Larry Rosen, CEO of Harry Rosen, the high-end menswear business started by his father in 1954, believes the retail chain’s private status has allowed it to stick with its marketing direction over the years. ‘We tend to be very patient and very long-term in our development and I think that’s definitely because we’re private,’ he says.

To prove it, Rosen points to Harry, the retailer’s magalogue, which just celebrated its 10th anniversary. While countless other chains have pulled their own custom publications off the shelves -The Bay’s B magazine among them – the Rosens persevered, even though it didn’t make sense financially at first. ‘Given the size of Harry compared to the size of our ad budget [Harry consumed one-third], I think a lot of people would have questioned it.’ Nonetheless, the two-times-a-year glossy, which is mailed to 100,000 patrons, provides a vital connection to customers. According to a telephone survey conducted in fall 1998 with 1,100 Canadian men, clients spent 30 minutes on average reading the magazine, and 98% indicated Harry was of value to them.

‘For anybody who thinks quarter to quarter and looks at the cost of producing this magazine, it would have been the first thing cut,’ says Rosen.
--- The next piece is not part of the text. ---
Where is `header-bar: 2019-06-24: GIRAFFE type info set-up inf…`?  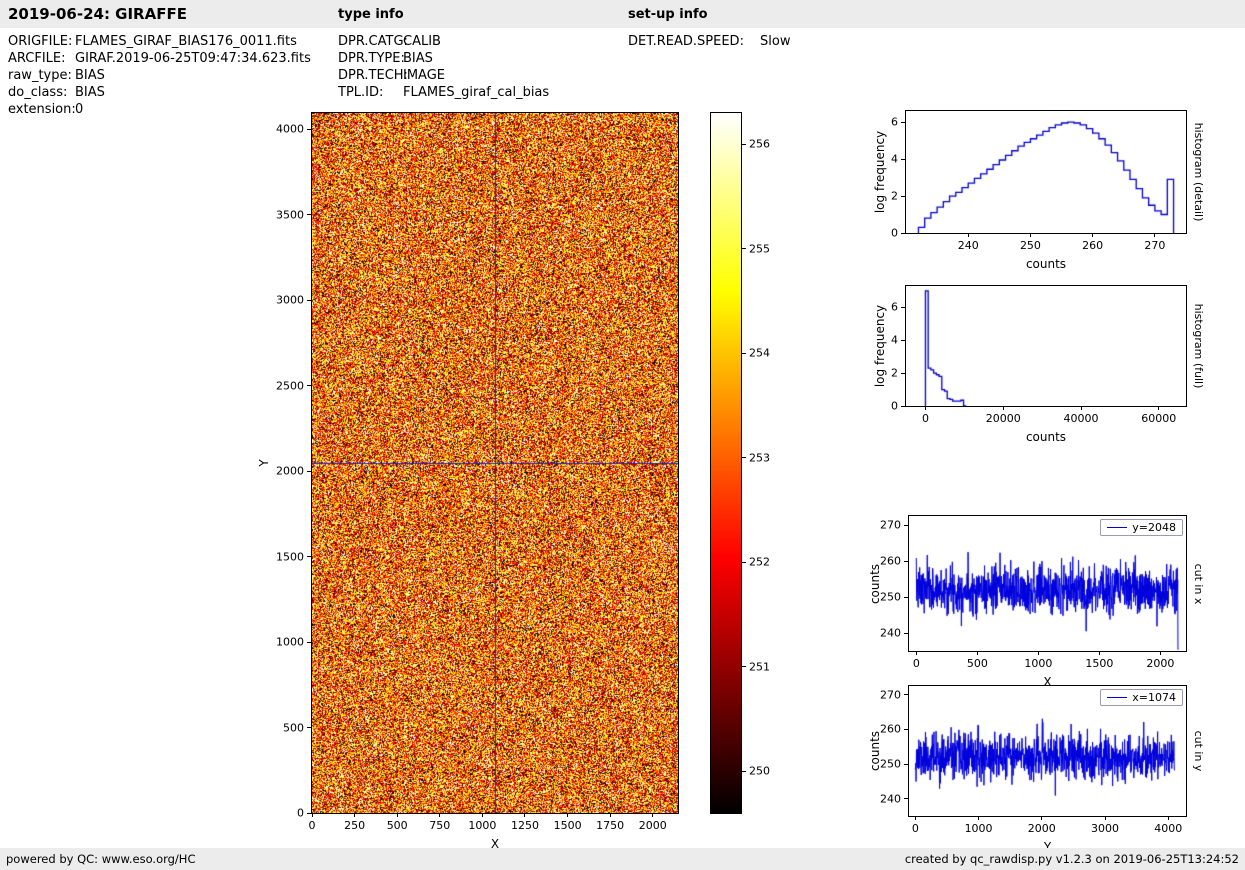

Another benefit of private life, according to Rosen, has been the ability to solidify a 30-year relationship with its ad agency Reid, Bell & Associates, which handled the account until the shop closed in 1996. (Harry Rosen now has its own creative team.) ‘You get to a point where you understand people so well, it’s almost like having your own in-house agency. In a public company, when you have people turning over all the time, you don’t have that.’

Indeed, the door has been revolving at Sears lately, where CEO Paul Walters’ departure caused stock to slip 16%. Richard Sorby, the chain’s SVP marketing, also walked out the door, after only four years in his position.

For his part, Ammirati’s Fleischmann stresses that Sears has several execs who have been on the payroll for more than 30 years, among them VP of retail advertising Nina MacLaverty. But Maureen Atkinson, a retail consultant with Toronto-based J.C. Williams Group, says public firms sometimes have trouble hanging on to employees and believes there was probably pressure for Sears when it came to Eatons. ‘I think the management change was precipitated to a certain extent by the reality that they weren’t going to produce at the rate they had been.’

One reason for the instability, adds Richard Talbot, president of Unionville, Ont.-based retail specialists Talbot Consultants, is that public firms are affected by a volatile market made even rockier by unsophisticated online traders. ‘How do you sell your long-term strategy to people like that? They’re not interested in long-term strategy, they’re interested in short-term gain.’

But, he adds, it is possible for management to sell a bold initiative to shareholders, even in an industry as tumultuous as retail. With Wal-Mart breathing down its neck, Canadian Tire’s shareholders agreed to switch from a small to big-box store format several years back, despite taking a hit in capital expenditure, he says. However, he points out that it was the advent of a new, powerful bastion that forced them to react. ‘It was the bogeyman of Wal-Mart that gave [management] an opportunity to do that. [Otherwise] the whole chain was likely to go the way of Dylex.’